Thermal conductivity versus thickness of pristine [(a), (b)] and reconstructed [(a)] silicon films at a temperature of 200 K. The results from the MD-GK [(a), (b)], 2D-BTE [(a), (b)] and 3D-BTE [(b), with bulk phonons combined with the Fuchs-Sondheimer boundary scattering model] methods are presented. The film thermal conductivities from the 2D-BTE and 3D-BTE methods are normalized by the bulk value from 3D-BTE (464 W/m-K), while that from MD-GK is normalized by the bulk MD-GK value (414 W/m-K).
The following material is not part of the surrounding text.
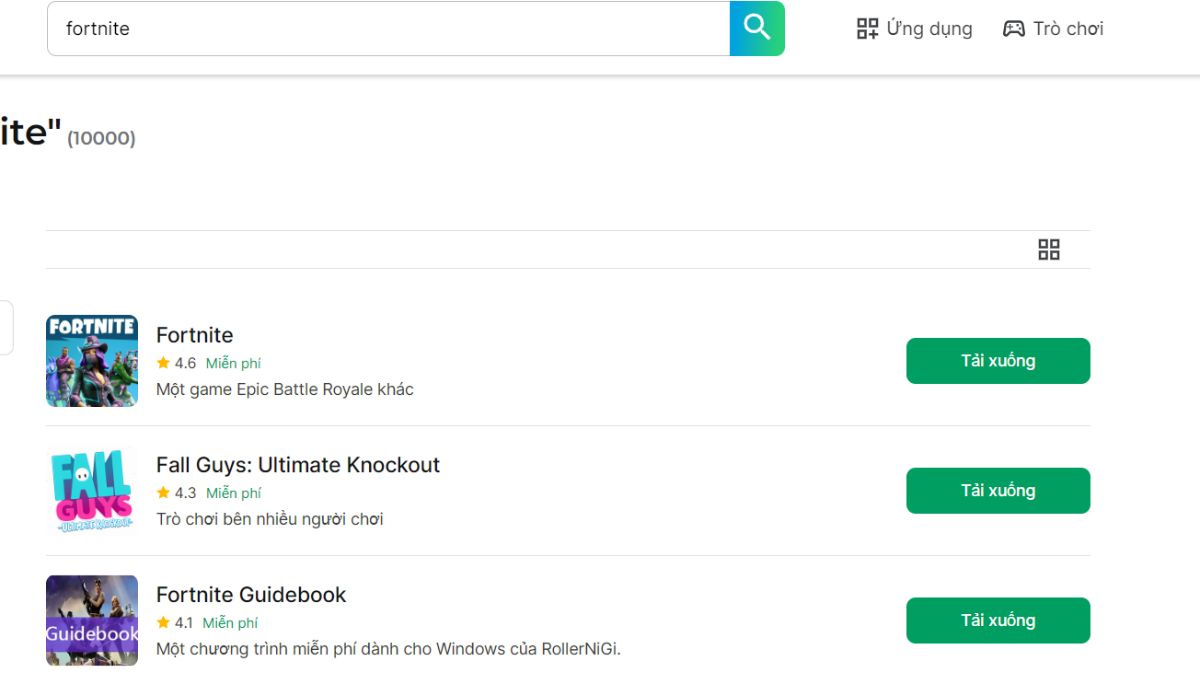
Task: Open the Fortnite title link
Action: (194, 335)
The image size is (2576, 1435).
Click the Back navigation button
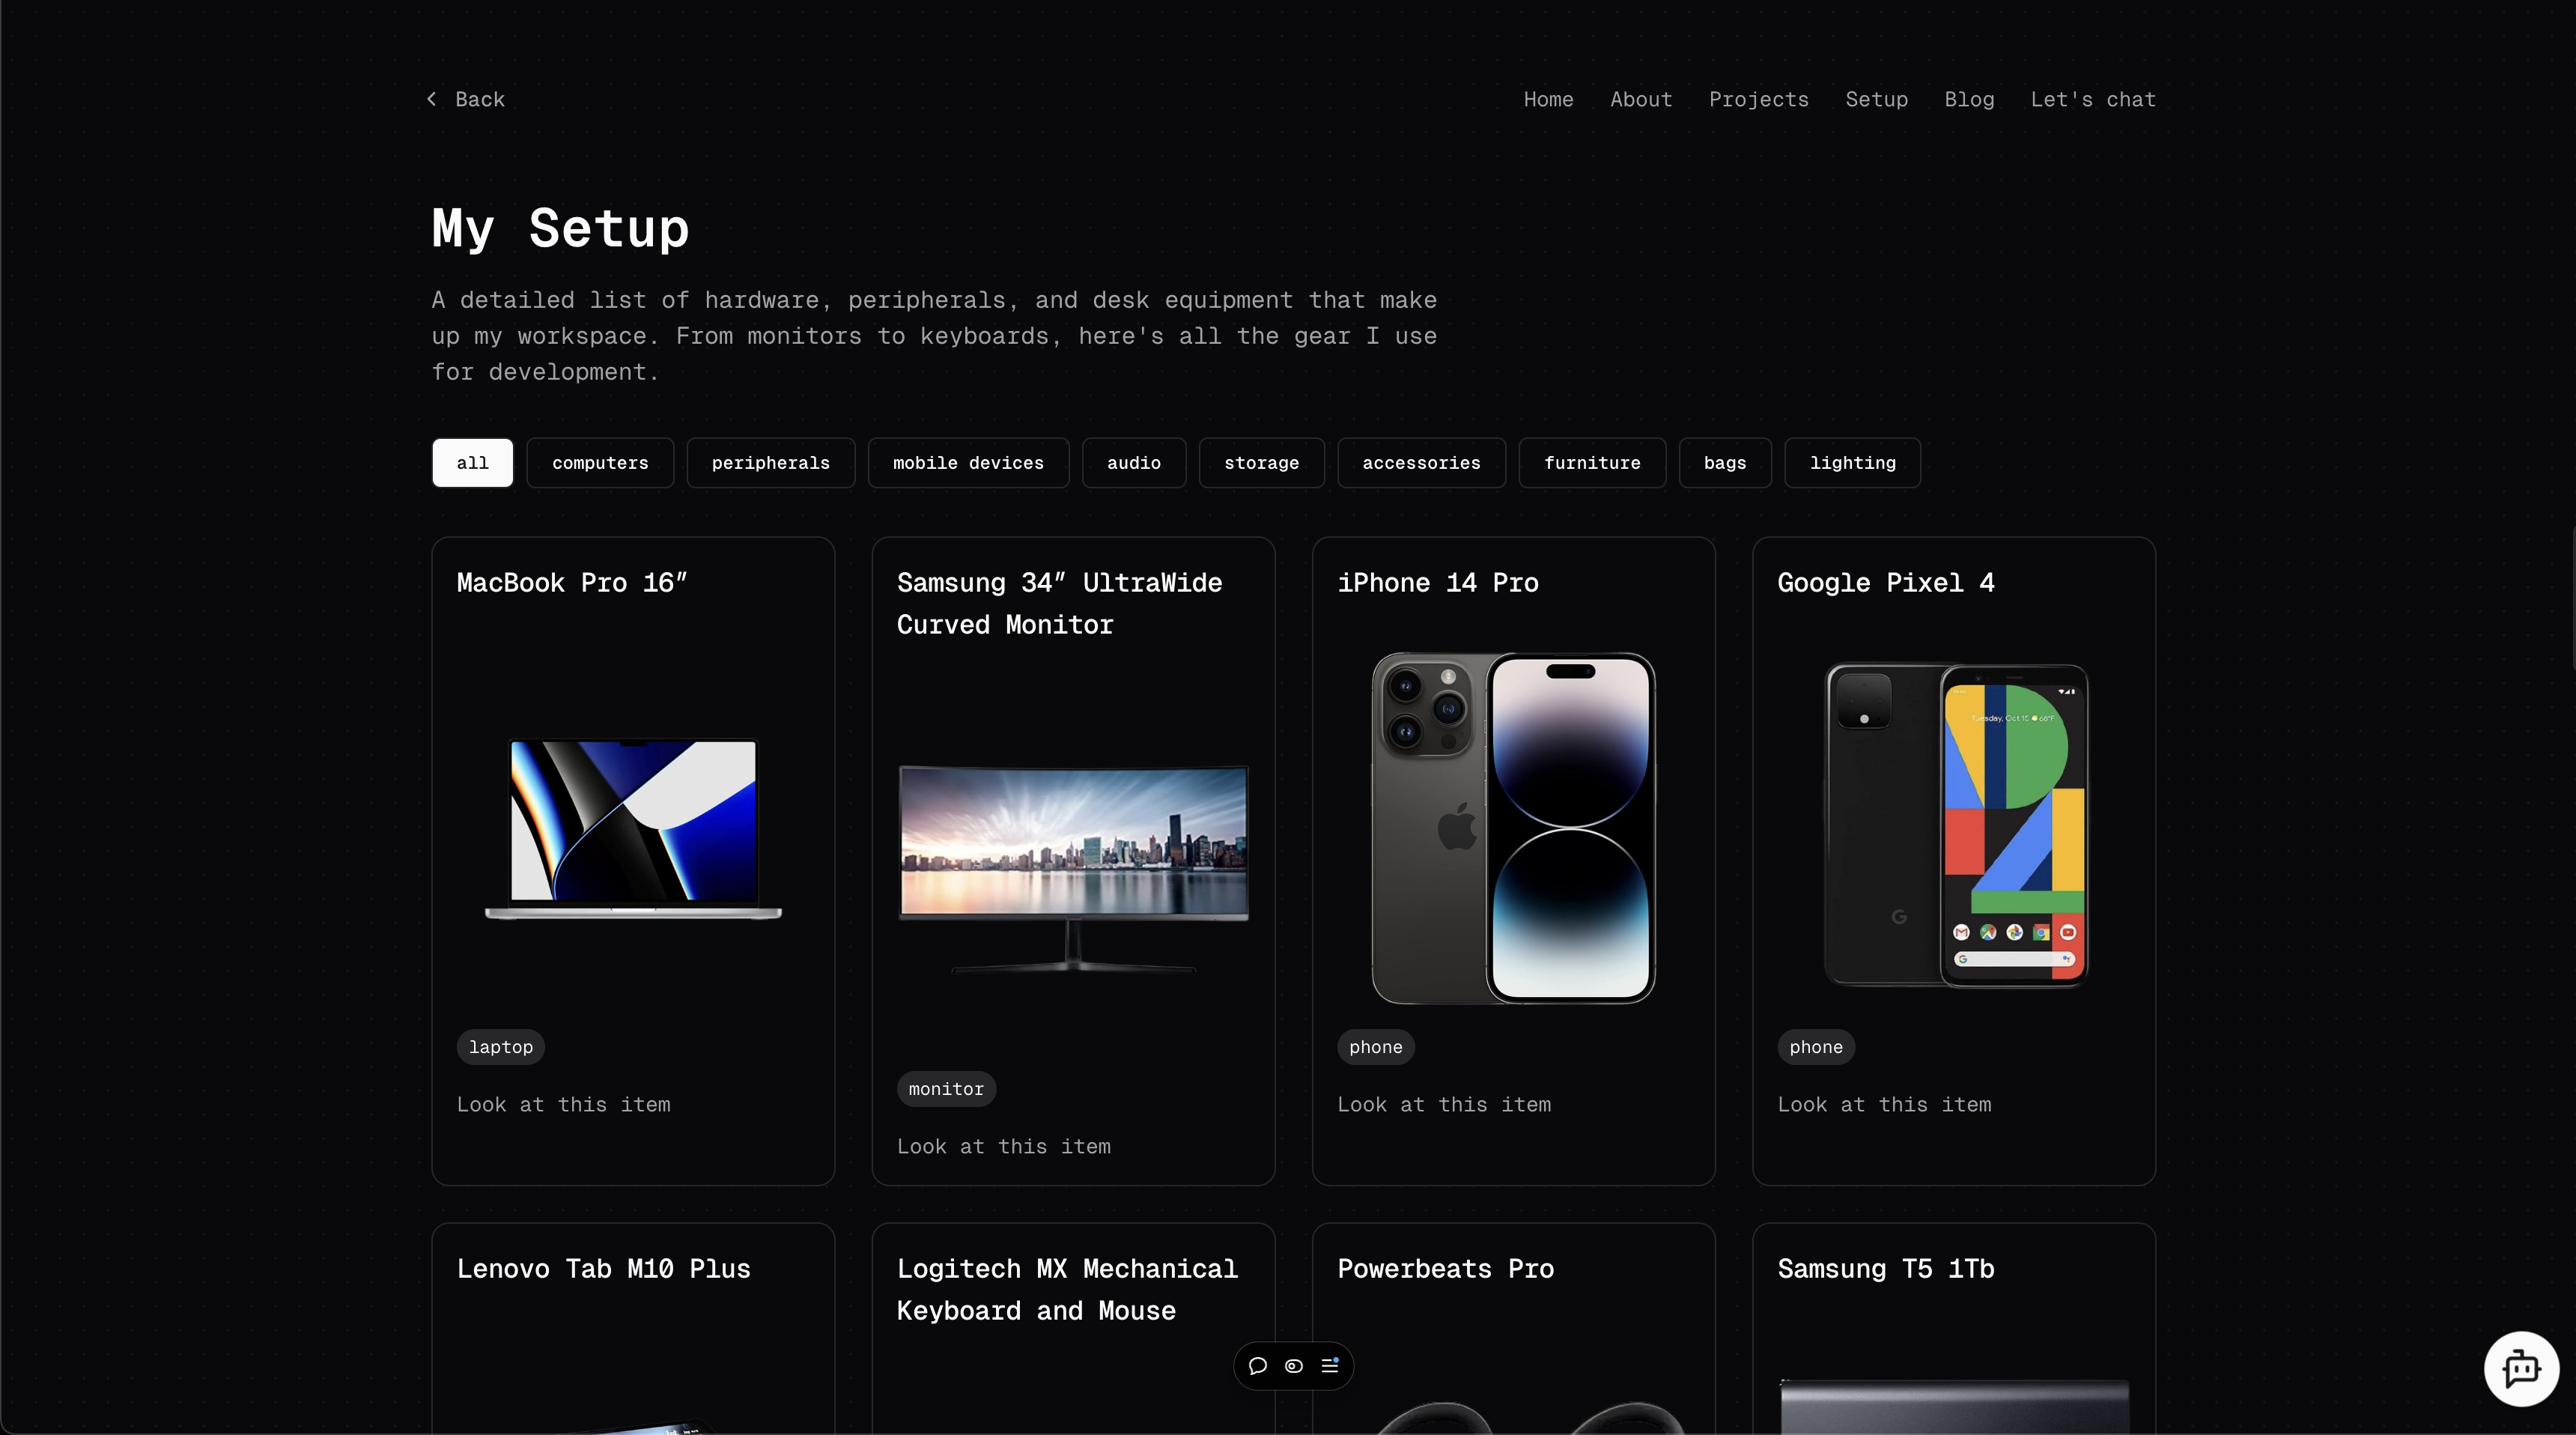tap(465, 97)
The Fuchs-Sondheimer boundary scattering model is applied with constant ($p=0$ and 0.98) and wavelength-dependent [67] specularity parameters.

Figure 11

Pristine silicon DOS for bulk, the two unit cell film, and the six unit cell film using the atomic structures at a temperature of 200 K. The vertical dashed line indicates the end of the quadratic portion of the bulk DOS. Phonon modes with frequencies below this point are labeled as low frequency. The percentages provided above the horizontal dashed lines indicate the contribution of low-frequency phonon modes to the DOS for that system.

Figure 12

(a) Pristine silicon frequency-dependent thermal conductivity accumulation functions for bulk and films predicted from 3D-BTE and 2D-BTE at a temperature of 200 K. The vertical dashed line at 31 Trad/s indicates the cutoff for low-frequency phonon modes. (b) Accumulated thermal conductivity for phonon modes with frequencies below 31 Trad/s plotted versus film thickness for both pristine and reconstructed films. The horizontal solid line represents the bulk value. The vertical dashed indicates the point where the accumulated thermal conductivity starts to increase with decreasing film thickness.